Yes, this is the part where you get scared.

And this is where you go to contact your local State Representative to say something about it. Speak loud and speak often my friends, or your children may have some very different views of the world.

More car maintenance

Posted in Life on May 15th, 2010

Had a bit of a worry today – Pookie and I had been out running around avoiding the bridal shower The WBGF was throwing for a friend of ours, and I figured it was time for an oil change. I pull up to the bay, and right then steam starts pouring out from under the hood. Pop the hood up, and sure enough, somebody has sprung a leak in the coolant-return hose.

Yes, little miss Golightly, I’m talking about you.

So, borrow some duct tape from the boys in the bay, and off down the road to the nearest parts store – which has recently been bought out by another company. Lo and behold, guess who doesn’t stock the hose I need, and can’t remember if they even sell duct tape (I wanted a new roll) or know where it would be in the store. We’re outta there!
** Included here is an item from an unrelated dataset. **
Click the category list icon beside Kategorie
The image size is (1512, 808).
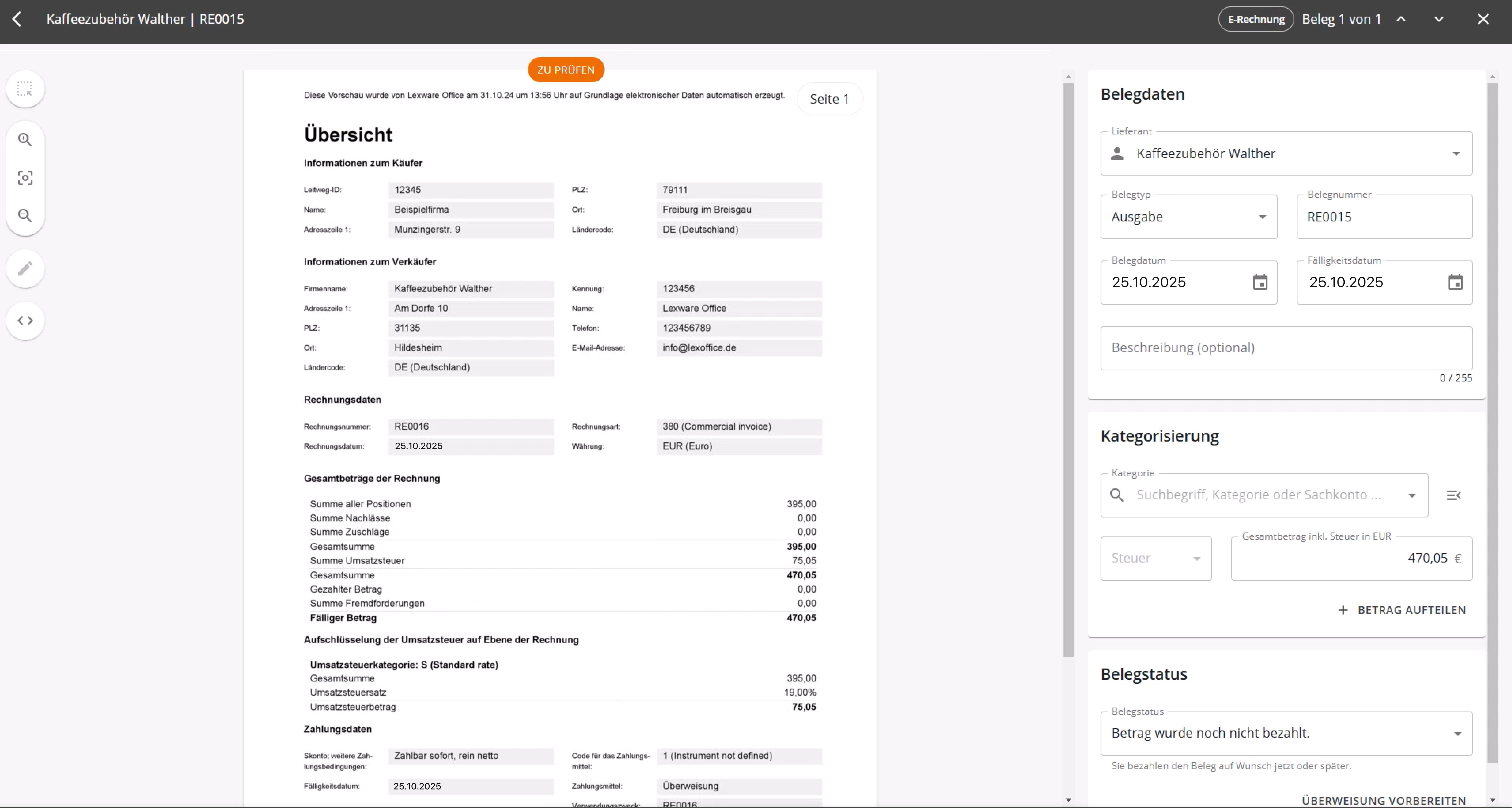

Out in the car, I call over to the Autozone on Cully, and the lady on the other end says she has the hose in stock. Trusting to the many wonderous powers of duct tape, I wheel it for that store and hope. Arriving, the lady spends about fifteen minutes dilligently searching, but is unable to find the hose we need in the stacks – apparently they are changing their inventory system around, and currently the hoses are in some disarray.
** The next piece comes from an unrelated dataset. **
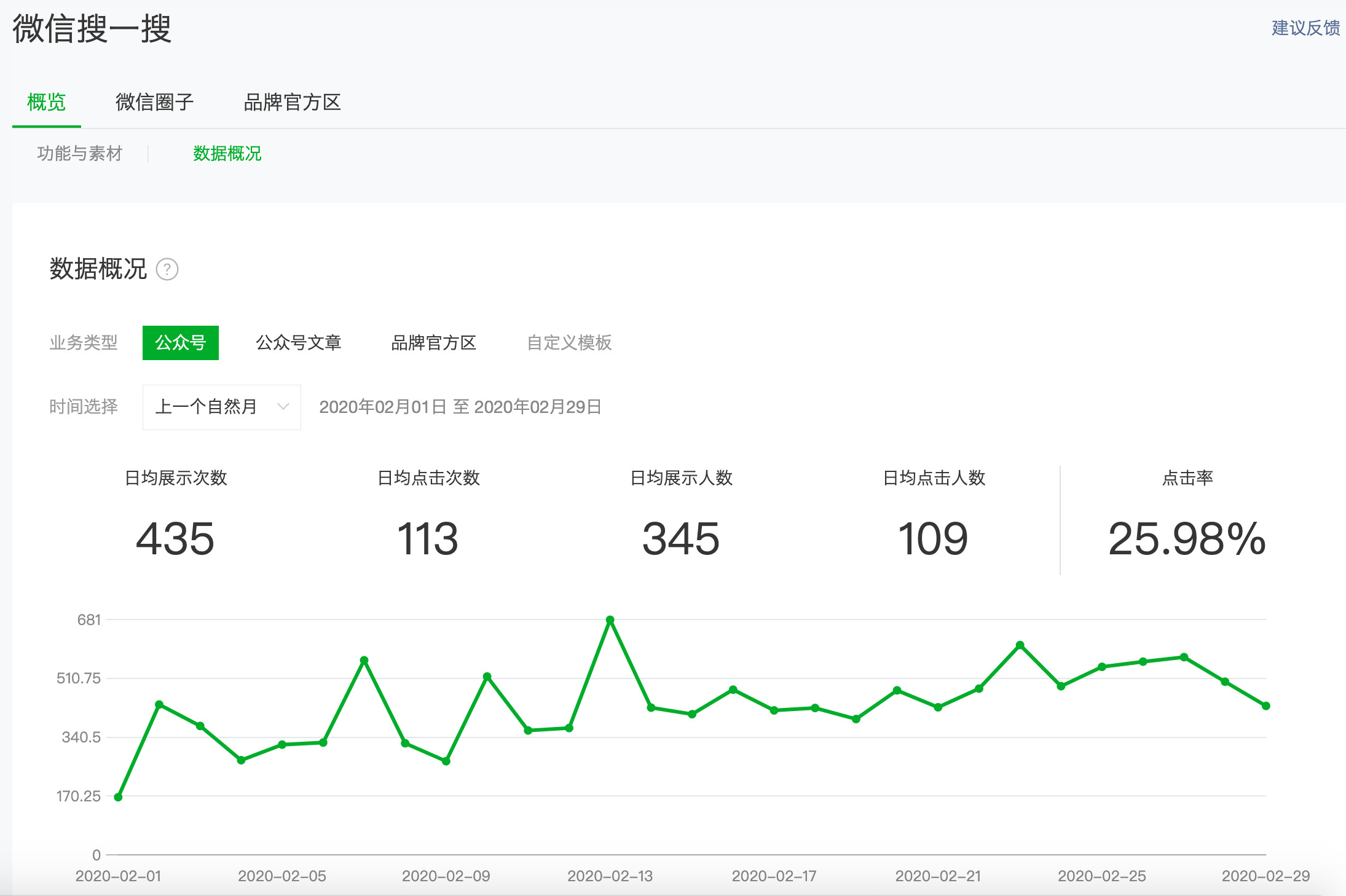This screenshot has width=1346, height=896.
Task: Select 公众号 business type
Action: point(180,342)
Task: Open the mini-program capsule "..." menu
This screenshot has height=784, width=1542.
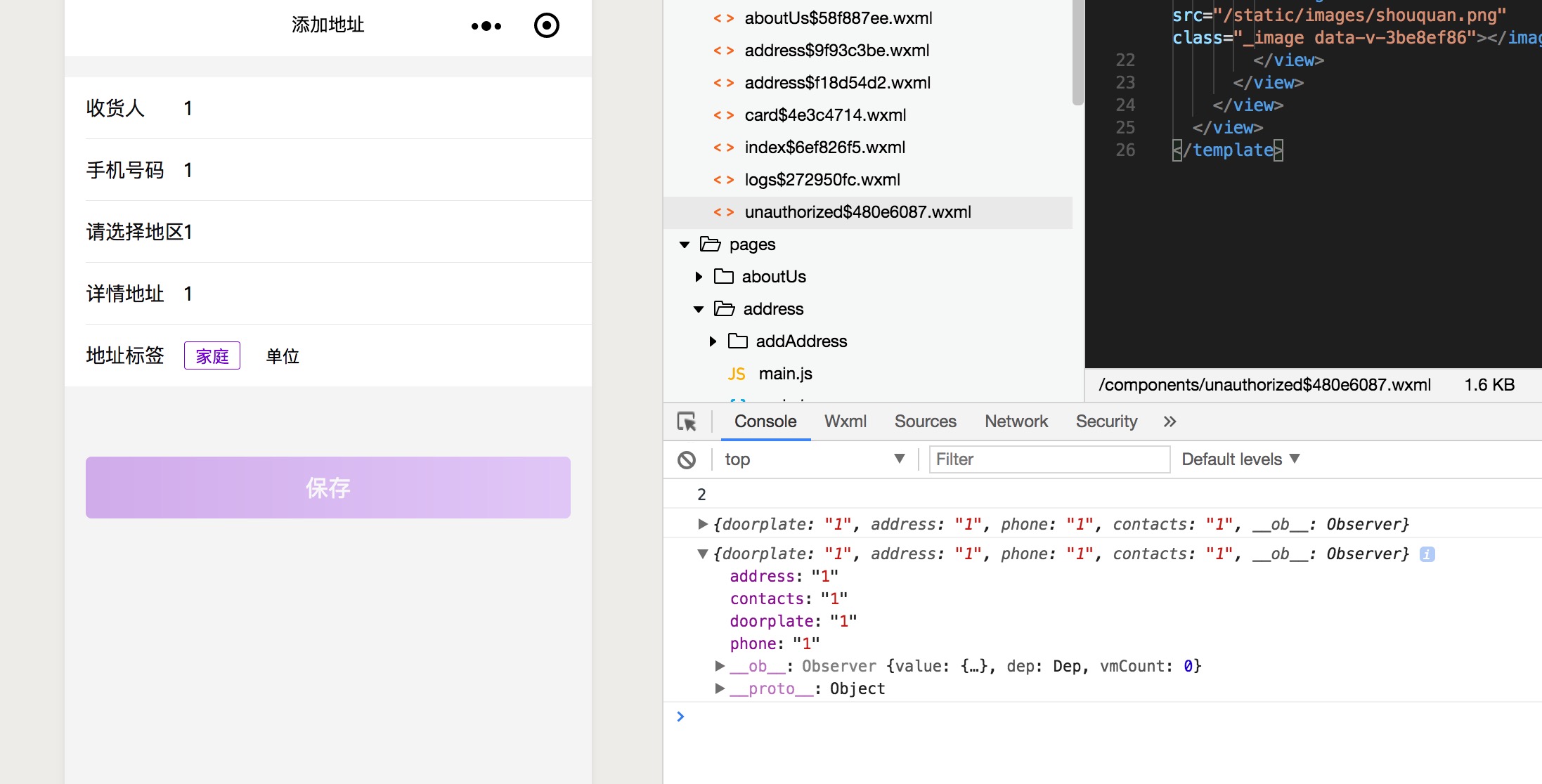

Knowing I will need to get a hose on Holly before Monday, I go out to the car and take a picture of the hose in question, and tell the clerks to wing it – just find something basically like this, and I’ll make it work from there. They do, and I buy a few other things to go with – like brake pads. We’ve started squeaking in the past few days, and I figure since I’m already here… turns out one of the guys behind the counter used to work in a Kia dealership shop, and got me just the right parts, saving me about $20 in the bargain.

I guess I know what I’m doing next Saturday.

Retro Gaming and security

Posted in Geekery on May 11th, 2010

As a good many of you should already know, MekTek.net has been given the go-ahead to release Mechwarrior4: Mercenaries as a free game (!!) to go with the enhancements that they have cooked up over the years. All of this is in preparation for the upcoming reboot of the Mechwarrior franchise, which looks to be very awesome indeed.

This is great news, because I’ve missed playing Mechwarrior, but haven’t wanted to go through all the trouble to re-install the damn thing. It’s a 2-hour process, once you take into account the multiple patches for the original game, adding in the supplements that I’ve bought over the years, all of their patches, and then the MekTek stuff, which is just too cool to pass up. I honestly wasn’t sure it would even install onto a 64-bit Windows7 box, so I was reluctant to use the two hours I could maybe scrape together for playing a game trying to install it.

Luckily, though, MekTek has put together an installer that works and manages to shoehorn the whole thing together without much fuss and bother… unless you happen to be running Norton 360 antivirus.

Once again, Symantec proves how thoroughly they suck. While it only takes moments for someone to submit a false positive, and maybe another hour before Norton distributes an updated signature file that deletes the effing executable to the game, it will take them probably 2 weeks to clean things up and ‘certify’ the files in question.

Gee, Symantec. Thanks.

Luckily for us, Da Roomie and I have avoided Symantec products for years now, and had no problem at all getting it installed on just about every computer in the house. We are thoroughly prepared for LAN gaming possibilities, as this is old enough it will even run on our laptops without dragging the video settings down.

Tonight, we took some Assault-class ‘Mechs for a run around a couple of maps, and Greyduck has found his favorite weapon at long last: a Large Continuous-Beam Laser. Two of those paired with Gauss rifles, and he’s giggling like mad. Especially when we both manage to lock an Annihilator into our sights and knock it over with 2 Gauss hits and one round of my railgun all at once.